= Aim of the task =
Below is some data. Retype exactly the lines starting at the one with "Open the Snapshot and Restore docs link" and ending at the one with "Task: Click the Delete... button".

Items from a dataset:
___
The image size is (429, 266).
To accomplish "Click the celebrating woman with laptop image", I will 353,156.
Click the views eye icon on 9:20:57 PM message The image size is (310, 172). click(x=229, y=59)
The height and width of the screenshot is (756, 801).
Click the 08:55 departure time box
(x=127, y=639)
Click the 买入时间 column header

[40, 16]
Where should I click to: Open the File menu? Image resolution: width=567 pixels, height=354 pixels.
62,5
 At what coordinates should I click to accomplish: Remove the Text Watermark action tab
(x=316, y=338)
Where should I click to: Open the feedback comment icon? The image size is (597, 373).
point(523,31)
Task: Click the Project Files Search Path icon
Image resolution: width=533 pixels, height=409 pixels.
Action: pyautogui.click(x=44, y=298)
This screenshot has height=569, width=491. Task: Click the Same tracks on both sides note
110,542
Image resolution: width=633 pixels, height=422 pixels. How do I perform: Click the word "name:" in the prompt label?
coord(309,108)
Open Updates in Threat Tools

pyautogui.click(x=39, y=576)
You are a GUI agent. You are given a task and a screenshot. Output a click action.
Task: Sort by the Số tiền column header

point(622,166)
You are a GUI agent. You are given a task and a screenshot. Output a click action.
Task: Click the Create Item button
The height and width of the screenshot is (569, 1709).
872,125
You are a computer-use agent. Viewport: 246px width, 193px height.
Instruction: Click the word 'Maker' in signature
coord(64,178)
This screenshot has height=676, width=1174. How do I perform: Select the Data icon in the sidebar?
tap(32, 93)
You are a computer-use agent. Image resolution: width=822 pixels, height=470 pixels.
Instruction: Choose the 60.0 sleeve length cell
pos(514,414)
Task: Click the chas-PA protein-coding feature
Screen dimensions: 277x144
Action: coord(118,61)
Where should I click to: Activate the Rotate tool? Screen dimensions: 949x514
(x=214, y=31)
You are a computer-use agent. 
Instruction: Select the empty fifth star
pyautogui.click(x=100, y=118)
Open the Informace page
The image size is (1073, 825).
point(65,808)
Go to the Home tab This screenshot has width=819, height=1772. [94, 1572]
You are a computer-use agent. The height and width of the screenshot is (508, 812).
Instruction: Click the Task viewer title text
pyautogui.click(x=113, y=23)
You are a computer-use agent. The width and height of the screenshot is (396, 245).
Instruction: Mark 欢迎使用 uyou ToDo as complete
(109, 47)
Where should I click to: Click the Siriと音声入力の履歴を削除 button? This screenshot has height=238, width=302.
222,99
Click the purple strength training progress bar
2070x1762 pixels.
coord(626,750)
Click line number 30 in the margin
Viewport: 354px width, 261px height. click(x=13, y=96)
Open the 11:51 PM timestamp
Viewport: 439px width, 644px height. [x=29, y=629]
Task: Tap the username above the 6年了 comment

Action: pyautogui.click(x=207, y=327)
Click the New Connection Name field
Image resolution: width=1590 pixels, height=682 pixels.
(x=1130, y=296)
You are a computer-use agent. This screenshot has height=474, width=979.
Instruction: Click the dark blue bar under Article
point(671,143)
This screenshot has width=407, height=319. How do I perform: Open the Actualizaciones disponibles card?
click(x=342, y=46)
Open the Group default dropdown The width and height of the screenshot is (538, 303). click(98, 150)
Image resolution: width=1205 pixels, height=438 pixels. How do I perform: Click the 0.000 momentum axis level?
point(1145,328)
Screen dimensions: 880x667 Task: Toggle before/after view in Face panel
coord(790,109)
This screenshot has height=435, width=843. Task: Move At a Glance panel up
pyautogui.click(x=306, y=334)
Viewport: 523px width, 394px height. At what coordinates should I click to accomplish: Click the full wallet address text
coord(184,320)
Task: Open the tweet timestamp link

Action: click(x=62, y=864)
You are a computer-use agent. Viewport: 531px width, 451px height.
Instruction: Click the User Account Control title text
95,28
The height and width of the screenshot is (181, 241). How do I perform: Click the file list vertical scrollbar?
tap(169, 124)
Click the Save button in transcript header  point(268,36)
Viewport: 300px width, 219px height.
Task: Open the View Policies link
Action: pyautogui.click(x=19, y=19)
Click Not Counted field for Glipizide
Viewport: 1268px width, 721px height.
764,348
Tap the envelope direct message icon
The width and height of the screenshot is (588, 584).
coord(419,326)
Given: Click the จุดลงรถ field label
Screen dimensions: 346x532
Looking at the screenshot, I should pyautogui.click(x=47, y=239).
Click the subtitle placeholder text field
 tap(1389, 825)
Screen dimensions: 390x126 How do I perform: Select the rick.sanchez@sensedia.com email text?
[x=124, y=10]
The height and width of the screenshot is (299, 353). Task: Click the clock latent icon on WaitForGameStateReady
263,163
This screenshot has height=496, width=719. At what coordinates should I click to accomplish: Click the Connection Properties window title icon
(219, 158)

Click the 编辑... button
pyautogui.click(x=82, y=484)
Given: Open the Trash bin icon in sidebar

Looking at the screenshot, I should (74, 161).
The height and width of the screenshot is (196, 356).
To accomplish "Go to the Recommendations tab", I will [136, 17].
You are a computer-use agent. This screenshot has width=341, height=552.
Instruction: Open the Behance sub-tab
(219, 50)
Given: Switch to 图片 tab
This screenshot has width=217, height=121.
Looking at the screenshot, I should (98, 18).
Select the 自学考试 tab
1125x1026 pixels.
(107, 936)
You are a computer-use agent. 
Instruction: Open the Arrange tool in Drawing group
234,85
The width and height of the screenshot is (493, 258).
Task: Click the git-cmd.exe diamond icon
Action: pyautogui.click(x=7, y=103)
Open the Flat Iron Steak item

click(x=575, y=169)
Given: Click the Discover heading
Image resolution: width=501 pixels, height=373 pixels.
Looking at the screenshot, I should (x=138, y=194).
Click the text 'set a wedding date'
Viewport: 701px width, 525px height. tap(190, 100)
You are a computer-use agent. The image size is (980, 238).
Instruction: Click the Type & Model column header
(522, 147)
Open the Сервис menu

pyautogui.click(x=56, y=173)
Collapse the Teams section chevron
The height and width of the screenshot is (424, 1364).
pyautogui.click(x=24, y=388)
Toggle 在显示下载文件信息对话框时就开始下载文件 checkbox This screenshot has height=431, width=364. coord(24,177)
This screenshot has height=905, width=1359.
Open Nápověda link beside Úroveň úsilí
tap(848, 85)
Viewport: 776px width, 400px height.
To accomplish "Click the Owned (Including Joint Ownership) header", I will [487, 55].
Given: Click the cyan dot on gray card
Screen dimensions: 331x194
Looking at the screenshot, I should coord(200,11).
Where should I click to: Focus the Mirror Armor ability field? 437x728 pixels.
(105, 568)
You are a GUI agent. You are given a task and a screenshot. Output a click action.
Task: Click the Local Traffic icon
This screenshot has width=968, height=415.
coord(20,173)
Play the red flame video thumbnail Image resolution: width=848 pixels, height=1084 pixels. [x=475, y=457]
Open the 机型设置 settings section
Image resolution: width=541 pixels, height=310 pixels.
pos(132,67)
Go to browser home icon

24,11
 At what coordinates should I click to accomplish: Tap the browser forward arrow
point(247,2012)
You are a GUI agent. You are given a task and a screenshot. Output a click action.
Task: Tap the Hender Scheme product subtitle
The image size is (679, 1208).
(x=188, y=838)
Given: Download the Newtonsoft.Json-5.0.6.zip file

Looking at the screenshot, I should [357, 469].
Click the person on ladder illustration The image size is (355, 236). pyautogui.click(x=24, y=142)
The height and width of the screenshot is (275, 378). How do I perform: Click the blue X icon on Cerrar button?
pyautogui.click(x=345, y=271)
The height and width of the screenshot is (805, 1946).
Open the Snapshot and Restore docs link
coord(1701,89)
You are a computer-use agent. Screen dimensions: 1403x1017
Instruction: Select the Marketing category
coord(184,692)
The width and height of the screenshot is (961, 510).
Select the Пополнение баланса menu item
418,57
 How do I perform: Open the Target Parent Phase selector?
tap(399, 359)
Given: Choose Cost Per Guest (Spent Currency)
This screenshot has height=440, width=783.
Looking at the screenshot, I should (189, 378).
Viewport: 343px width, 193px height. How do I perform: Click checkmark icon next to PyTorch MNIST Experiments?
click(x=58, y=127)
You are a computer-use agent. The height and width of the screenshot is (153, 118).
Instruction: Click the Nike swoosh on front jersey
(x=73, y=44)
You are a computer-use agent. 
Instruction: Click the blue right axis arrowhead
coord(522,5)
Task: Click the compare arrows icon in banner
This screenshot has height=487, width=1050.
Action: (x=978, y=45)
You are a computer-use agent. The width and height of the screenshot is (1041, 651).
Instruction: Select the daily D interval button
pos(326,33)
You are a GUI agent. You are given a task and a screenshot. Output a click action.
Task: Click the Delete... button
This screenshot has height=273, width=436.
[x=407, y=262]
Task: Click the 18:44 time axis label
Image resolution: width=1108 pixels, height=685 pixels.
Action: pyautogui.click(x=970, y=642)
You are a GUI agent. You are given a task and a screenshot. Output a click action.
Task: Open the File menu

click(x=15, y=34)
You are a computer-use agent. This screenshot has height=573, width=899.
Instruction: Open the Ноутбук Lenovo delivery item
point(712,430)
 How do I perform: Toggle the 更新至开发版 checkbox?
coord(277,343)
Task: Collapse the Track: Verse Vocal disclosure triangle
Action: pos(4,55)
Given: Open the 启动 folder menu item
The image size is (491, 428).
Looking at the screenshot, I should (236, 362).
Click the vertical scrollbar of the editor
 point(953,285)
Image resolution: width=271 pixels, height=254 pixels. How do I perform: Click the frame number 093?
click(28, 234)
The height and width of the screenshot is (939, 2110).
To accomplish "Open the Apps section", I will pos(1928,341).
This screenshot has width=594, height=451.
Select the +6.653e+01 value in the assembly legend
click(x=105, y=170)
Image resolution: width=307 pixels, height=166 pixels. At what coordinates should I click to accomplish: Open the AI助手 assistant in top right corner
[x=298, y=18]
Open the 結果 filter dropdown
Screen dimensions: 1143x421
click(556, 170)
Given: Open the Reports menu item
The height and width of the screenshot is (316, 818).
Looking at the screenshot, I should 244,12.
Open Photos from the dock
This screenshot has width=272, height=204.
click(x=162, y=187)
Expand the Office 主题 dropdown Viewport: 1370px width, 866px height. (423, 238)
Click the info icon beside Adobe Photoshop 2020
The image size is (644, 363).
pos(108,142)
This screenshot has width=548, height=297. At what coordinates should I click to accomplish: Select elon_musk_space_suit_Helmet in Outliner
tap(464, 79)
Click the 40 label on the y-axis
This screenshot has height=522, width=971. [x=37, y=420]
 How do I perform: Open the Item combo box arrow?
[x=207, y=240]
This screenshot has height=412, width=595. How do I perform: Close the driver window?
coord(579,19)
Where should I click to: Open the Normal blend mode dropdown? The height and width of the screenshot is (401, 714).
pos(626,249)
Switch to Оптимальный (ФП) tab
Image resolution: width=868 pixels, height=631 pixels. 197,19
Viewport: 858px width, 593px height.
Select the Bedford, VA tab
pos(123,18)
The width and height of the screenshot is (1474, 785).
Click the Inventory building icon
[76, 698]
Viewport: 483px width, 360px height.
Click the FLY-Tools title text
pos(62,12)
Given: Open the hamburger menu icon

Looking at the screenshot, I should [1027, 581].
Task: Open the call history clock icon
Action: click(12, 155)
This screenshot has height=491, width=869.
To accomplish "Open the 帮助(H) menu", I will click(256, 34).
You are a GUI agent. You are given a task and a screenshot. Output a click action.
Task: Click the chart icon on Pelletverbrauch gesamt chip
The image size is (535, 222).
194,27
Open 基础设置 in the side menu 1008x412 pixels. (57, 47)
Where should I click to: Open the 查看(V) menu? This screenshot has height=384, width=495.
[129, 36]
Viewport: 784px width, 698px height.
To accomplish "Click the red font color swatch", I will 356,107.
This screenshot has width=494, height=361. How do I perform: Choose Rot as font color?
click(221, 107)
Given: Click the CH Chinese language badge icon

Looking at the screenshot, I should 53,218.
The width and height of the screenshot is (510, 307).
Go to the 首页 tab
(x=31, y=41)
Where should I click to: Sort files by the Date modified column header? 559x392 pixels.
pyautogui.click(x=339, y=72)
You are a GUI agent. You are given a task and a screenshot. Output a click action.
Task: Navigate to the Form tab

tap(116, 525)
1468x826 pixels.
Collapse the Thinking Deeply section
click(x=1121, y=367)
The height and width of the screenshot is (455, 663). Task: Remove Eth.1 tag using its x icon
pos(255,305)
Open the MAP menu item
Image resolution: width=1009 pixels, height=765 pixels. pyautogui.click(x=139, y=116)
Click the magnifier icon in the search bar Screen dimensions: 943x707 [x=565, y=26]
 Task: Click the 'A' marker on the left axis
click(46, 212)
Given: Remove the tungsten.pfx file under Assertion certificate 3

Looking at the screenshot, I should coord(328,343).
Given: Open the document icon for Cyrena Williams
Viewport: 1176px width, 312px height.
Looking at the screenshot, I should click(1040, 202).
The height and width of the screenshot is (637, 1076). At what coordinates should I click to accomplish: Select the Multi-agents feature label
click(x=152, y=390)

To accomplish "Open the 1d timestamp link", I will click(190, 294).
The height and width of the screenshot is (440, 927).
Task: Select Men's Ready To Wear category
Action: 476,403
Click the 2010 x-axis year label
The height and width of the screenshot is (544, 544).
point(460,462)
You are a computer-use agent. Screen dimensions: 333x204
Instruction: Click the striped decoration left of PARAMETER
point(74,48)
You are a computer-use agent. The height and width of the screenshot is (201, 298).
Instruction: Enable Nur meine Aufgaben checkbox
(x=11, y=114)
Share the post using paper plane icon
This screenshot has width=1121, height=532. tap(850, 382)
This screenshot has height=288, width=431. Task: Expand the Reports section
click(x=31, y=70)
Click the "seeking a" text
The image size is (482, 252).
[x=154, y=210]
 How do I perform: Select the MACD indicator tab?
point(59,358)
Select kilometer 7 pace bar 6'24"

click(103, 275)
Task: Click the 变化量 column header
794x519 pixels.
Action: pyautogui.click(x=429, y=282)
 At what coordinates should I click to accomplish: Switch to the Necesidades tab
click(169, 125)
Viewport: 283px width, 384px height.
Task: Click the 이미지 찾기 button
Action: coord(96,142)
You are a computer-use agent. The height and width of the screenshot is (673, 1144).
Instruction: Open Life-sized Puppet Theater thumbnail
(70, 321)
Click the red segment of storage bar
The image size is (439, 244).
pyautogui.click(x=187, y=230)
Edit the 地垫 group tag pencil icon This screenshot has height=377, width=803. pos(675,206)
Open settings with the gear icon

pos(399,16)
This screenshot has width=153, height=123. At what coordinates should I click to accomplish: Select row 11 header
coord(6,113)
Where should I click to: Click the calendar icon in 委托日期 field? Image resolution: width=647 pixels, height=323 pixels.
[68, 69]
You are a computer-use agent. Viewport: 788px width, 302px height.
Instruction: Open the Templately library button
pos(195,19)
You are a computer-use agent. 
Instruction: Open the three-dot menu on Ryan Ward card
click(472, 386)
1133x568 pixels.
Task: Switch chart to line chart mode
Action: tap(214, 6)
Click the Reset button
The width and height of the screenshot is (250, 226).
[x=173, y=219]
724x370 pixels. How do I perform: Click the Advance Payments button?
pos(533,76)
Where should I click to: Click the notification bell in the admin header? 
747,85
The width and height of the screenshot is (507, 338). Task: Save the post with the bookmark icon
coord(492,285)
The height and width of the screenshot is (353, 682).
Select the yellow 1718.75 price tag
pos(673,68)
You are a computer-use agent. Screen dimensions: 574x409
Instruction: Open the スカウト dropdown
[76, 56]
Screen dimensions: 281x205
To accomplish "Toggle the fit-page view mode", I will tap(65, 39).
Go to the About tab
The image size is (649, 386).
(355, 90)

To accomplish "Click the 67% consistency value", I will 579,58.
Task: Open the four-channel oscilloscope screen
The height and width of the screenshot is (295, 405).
___
= Answer space =
Open the Snapshot and Restore docs link
coord(1701,89)
You are a computer-use agent. Screen dimensions: 1403x1017
Instruction: Select the Marketing category
coord(184,692)
The width and height of the screenshot is (961, 510).
Select the Пополнение баланса menu item
418,57
 How do I perform: Open the Target Parent Phase selector?
tap(399, 359)
Given: Choose Cost Per Guest (Spent Currency)
This screenshot has height=440, width=783.
Looking at the screenshot, I should (189, 378).
Viewport: 343px width, 193px height. How do I perform: Click checkmark icon next to PyTorch MNIST Experiments?
click(x=58, y=127)
You are a computer-use agent. The height and width of the screenshot is (153, 118).
Instruction: Click the Nike swoosh on front jersey
(x=73, y=44)
You are a computer-use agent. 
Instruction: Click the blue right axis arrowhead
coord(522,5)
Task: Click the compare arrows icon in banner
This screenshot has height=487, width=1050.
Action: (x=978, y=45)
You are a computer-use agent. The width and height of the screenshot is (1041, 651).
Instruction: Select the daily D interval button
pos(326,33)
You are a GUI agent. You are given a task and a screenshot. Output a click action.
Task: Click the Delete... button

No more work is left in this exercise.